Hajar Benjida
Atlanta Made Us Famous
9 - 17 December 2022
10 - 28 January 2023
Hajar Benjida in conversation with Fiona Rogers
Tuesday 24 January 18.30 - 19.30
Watch HERE
TJ Boulting is delighted to present the solo exhibition of Hajar Benjida, the winner of this year’s British Journal of Photography International Photography Award. Atlanta Made Us Famous is an ongoing photo series that highlights the women that play an important role in the Atlanta hip-hop scene.
To the casual passer-by, Magic City strip club in Atlanta, Georgia, appears distinctly ordinary. The small, grey building is perched unceremoniously on the side of a busy road, a glowing neon sign atop its door. However, to those in the know, Magic City is a place where hip-hop history is made. It was once visited by 2Pac and Biggie, and has since hosted performances by Young Thug and 2 Chainz. From her first visit to the club, Hajar Benjida found herself drawn not to the music industry behemoths who frequent it, but to the dancers who entertain them. Her award-winning body of work, Atlanta Made Us Famous, captures brief moments in the lives of these women – important players in Atlanta’s hip-hop scene, whose contributions are too often overlooked. Ongoing since 2018, the series comprises portraits of dancers, mothers, wives, breadwinners, all posing as any famous musician might, offering a highly emotive mix of fierce confidence and palpable vulnerability. Distinctly separate from Magic City’s prevailing male gaze, Benjida presents a powerful insight into the dancers’ respective worlds, celebrating them as the stars of the city.
“I first visited Atlanta in 2018, and the photography studio I interned at was located right across the street from Magic City, a legendary strip club that should be familiar to anyone who knows anything about rap music.

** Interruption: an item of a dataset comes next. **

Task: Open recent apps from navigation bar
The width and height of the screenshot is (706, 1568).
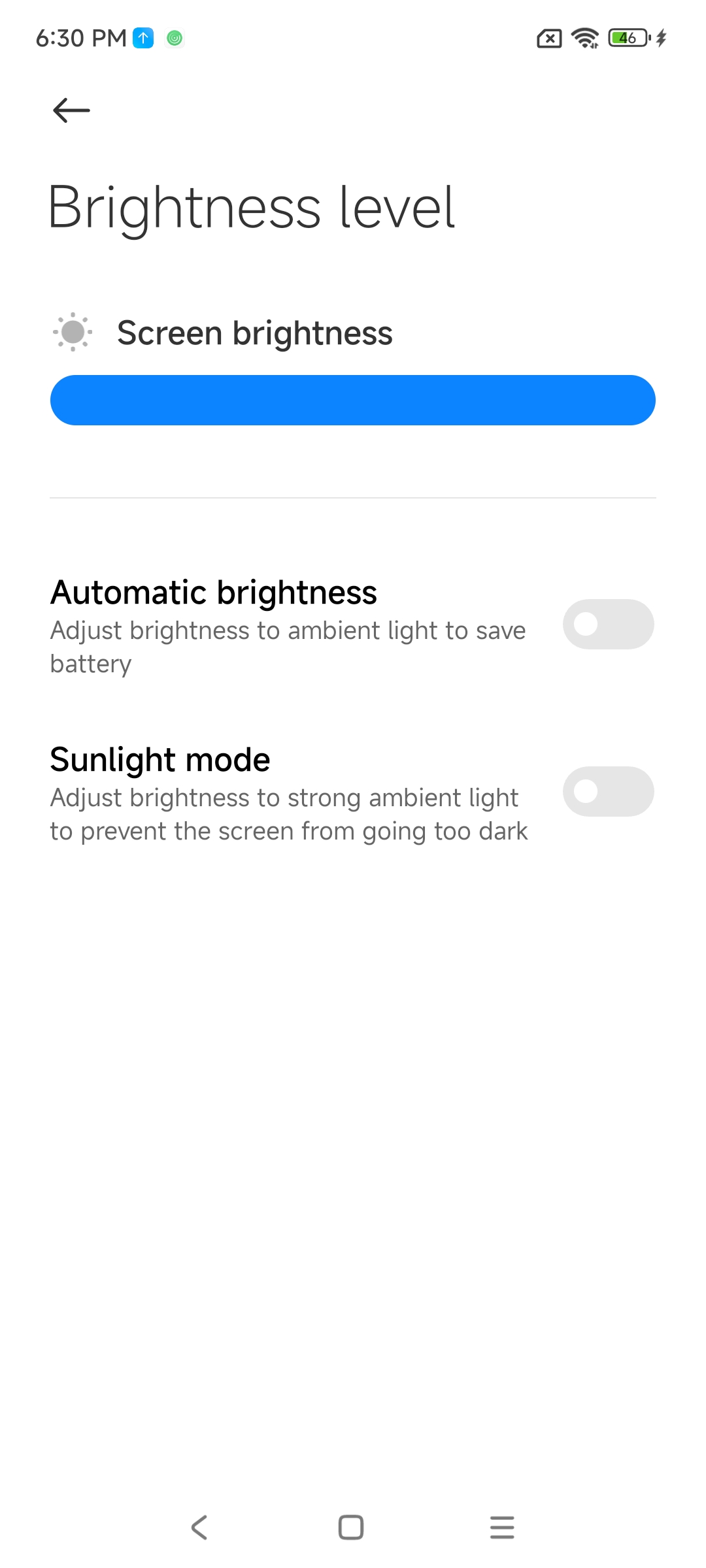Action: [x=502, y=1527]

For the past few years, I have been capturing the hip-hop scene, including a number of Atlanta-based rappers, which drew me to the world of the city’s dancers. In U.S. hip-hop culture, strip clubs like Magic City are the launch pad for hit records and superstar careers, and the dancers are a vital part of the scene. Over the course of several weeks, I spent days and nights with my camera documenting the club’s dancers. I went from befriending Ms. Elaine, who has been the 'house mother' of the strippers of Magic City for 30 years, to being invited to the homes of dancers like Cleo, a mother of one. The hiphop scene is mostly written about and photographed by men — my work offers a perspective that leaves the male gaze out completely. Through documenting the lives of these women and getting to know them, I learned more about how they approached their work, ownership over their images, having agency stripped from the narratives around their bodies in their own respective worlds, and their relationships to motherhood—and above all, I hope to show that their images hold power and importance beyond hip-hop and its surrounding culture. From my perspective, it’s the dancers that shine as the stars of the city.”

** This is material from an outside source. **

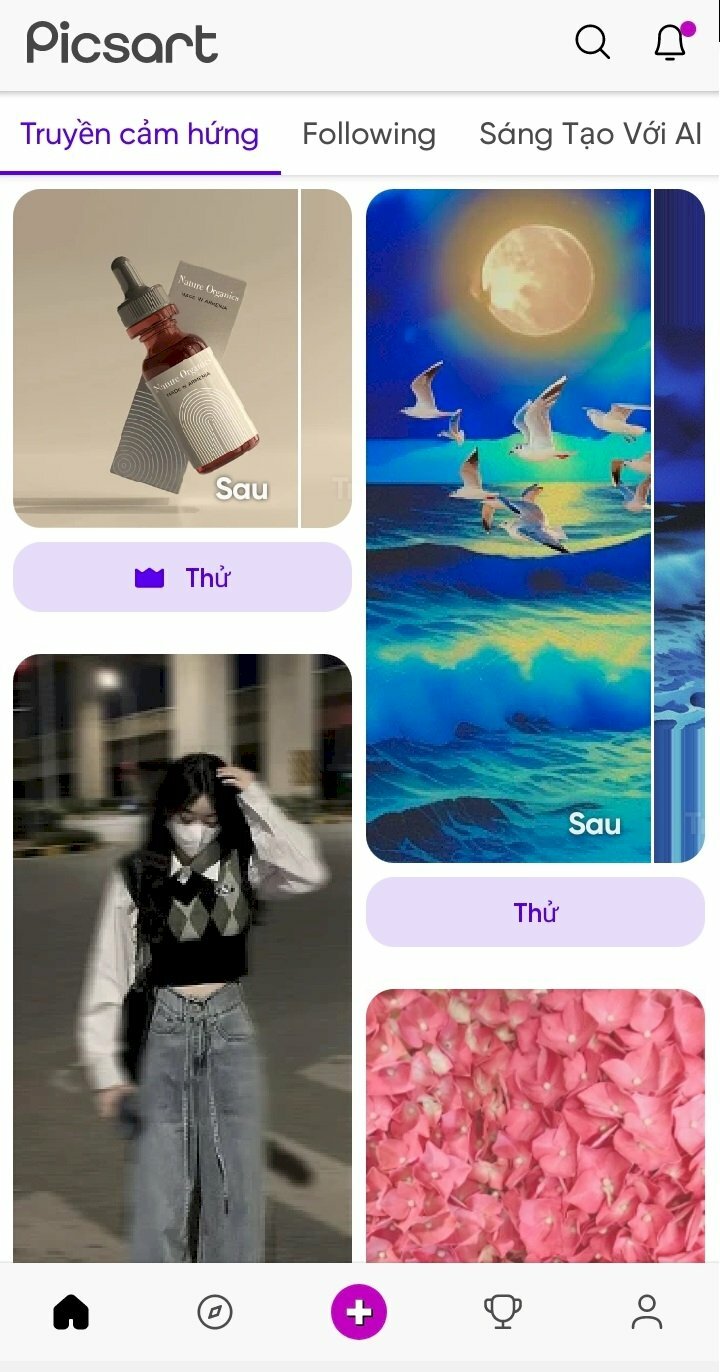Open the Challenges trophy tab

pyautogui.click(x=503, y=1311)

Hajar Benjida in conversation with Fiona Rogers, curator V&A Parasol Foundation for Women in Photography, Tuesday 24 January 18.30 - 19.30 GMT via Zoom, free to register HERE
Thank you to Beyond Print for supporting the print, frame and light-box production.

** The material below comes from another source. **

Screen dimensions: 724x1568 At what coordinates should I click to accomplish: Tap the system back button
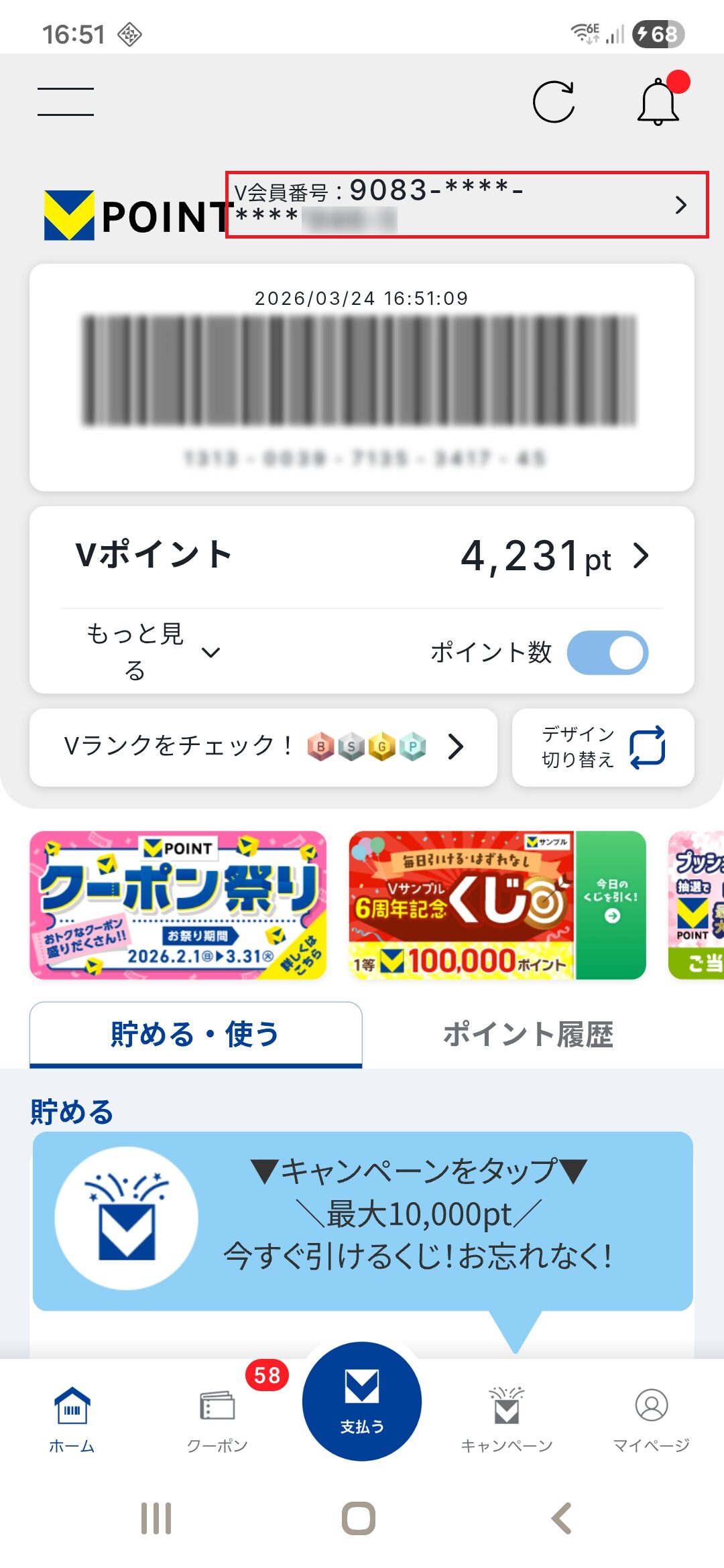coord(562,1518)
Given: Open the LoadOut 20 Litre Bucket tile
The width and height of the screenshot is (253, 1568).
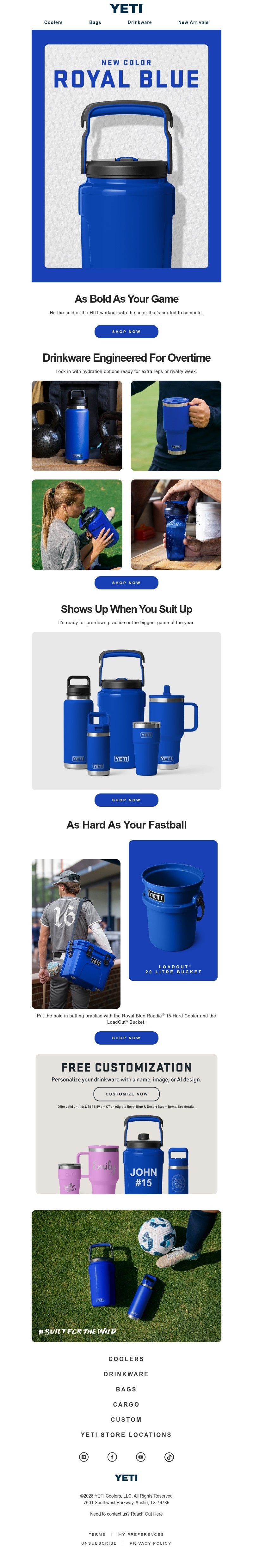Looking at the screenshot, I should pyautogui.click(x=173, y=910).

Hajar Benjida (b. 1995) is a Moroccan Dutch photographer and visual artist from The Netherlands. She graduated from HKU University of the Arts Utrecht in 2019 with a BA in photography. In her personal work, Benjida has an intimate documentary approach, from photographing some of today’s biggest names in hip-hop to capturing the strip club scene in Atlanta and its impact on the music industry and narratives around women and the agency of their bodies.